Infoblatt Offshoring


Auswirkungen und Trends bei der Auslagerung von bestimmten Funktionen eines Unternehmens in das Ausland


Was wird unter Offshoring verstanden?

Das Wort Offshoring setzt sich aus den Bestandteilen "Offshore" (Ausland) und "Outsourcing" (Auslagern) zusammen. Das Offshoring bezeichnet eine neue Variante des schon älteren Outsourcing-Phänomens. Unternehmen (meist multinationale Konzerne) verlagern bestimmte Funktionen ins Ausland mit im Vergleich niedrigerem Lohnniveau. Dadurch soll vor allem bei den Kosten gespart werden.

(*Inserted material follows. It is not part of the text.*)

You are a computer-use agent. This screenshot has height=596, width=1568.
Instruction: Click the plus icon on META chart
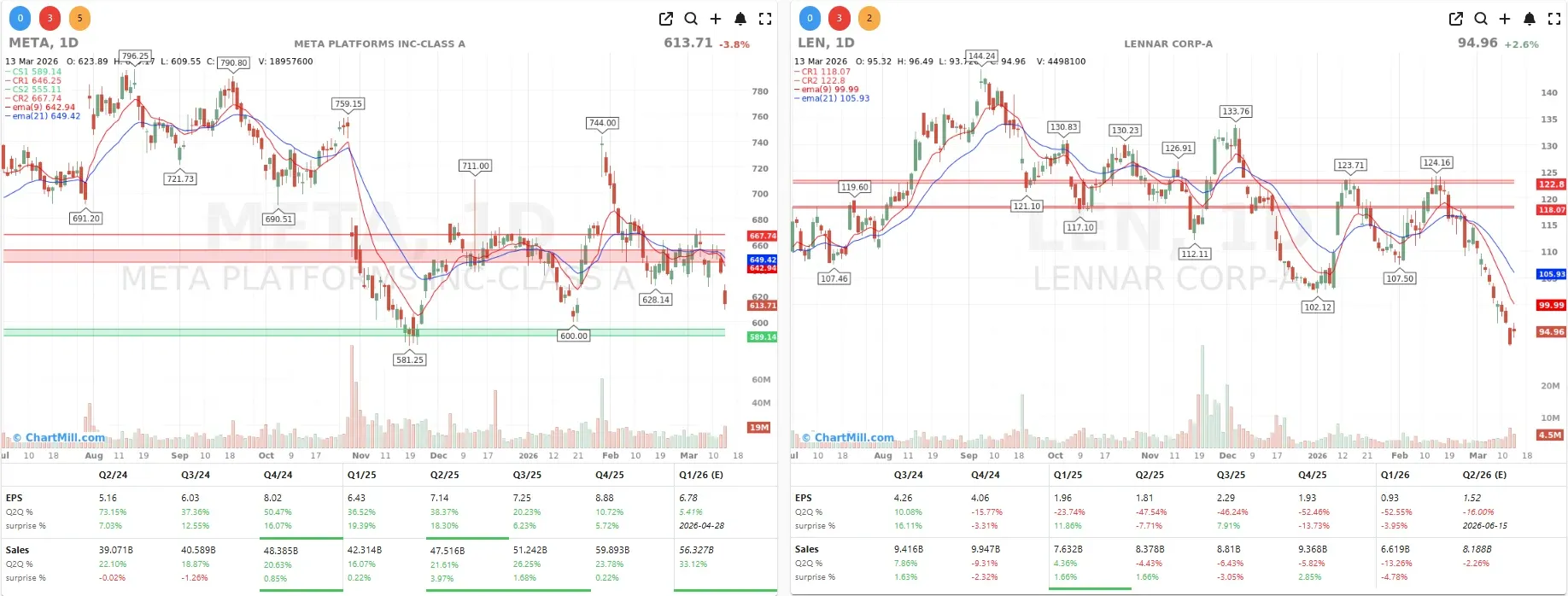click(x=716, y=19)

Betroffene Wirtschaftszweige

Im verarbeitenden Gewerbe wird seit Jahrzehnten im Ausland gefertigt (z. B. Textilien). Die aktuelle Variante trifft nun aber auch den Dienstleistungssektor. Im Wesentlichen sind drei Branchen betroffen. Dazu gehören die IT-Dienstleistungen, insbesondere Programmierung und Codierung. Weiterhin sind Transaktionsabwicklungen betroffen, die viele Firmen schon heute nicht mehr selbst betreiben, wie beispielsweise die Buchhaltung und andere Finanzdienstleistungen. Als dritte Branche schließlich die Call-Center. Hiervon ist überwiegend der angelsächsische Raum betroffen. Ruft z. B. ein Kunde das Call-Center eines Unternehmens in den USA an, so wird er immer häufiger mit einem Call-Center verbunden, welches in Indien liegt. Gut ausgebildete und englischsprachige Mitarbeiter in Indien machen diese Verlagerungen möglich.
Ein Trugschluss ist aber, dass deutsche Telefonistenstellen immun gegen diesen Trend seien. In Polen und Tschechien gibt es auch deutschsprachige potenzielle Mitarbeiter, die für einen deutlich geringeren Lohn arbeiten. So wandert die Buchhaltung nach Prag, das Call-Center gen Polen. Der Trend zum Offshoring wird maßgeblich durch die drastisch gesunkenen Telefontarife und hervorragenden Fremdsprachenkenntnisse im Ausland begünstigt. Unternehmen aus Ländern (z. B. Frankreich, Spanien, Großbritannien) mit ehemaligen Kolonien können aufgrund der fehlenden Sprachbarriere die Jobs noch einfacher verlagern. Unterstützt wird die Entwicklung aber auch durch die Osterweiterung der EU im Mai 2004, die eine vermehrte Arbeitsteilung über Grenzen hinweg begünstigt. Dieser Export von Arbeitsplätzen weckt Ängste bei den betroffenen Arbeitnehmern.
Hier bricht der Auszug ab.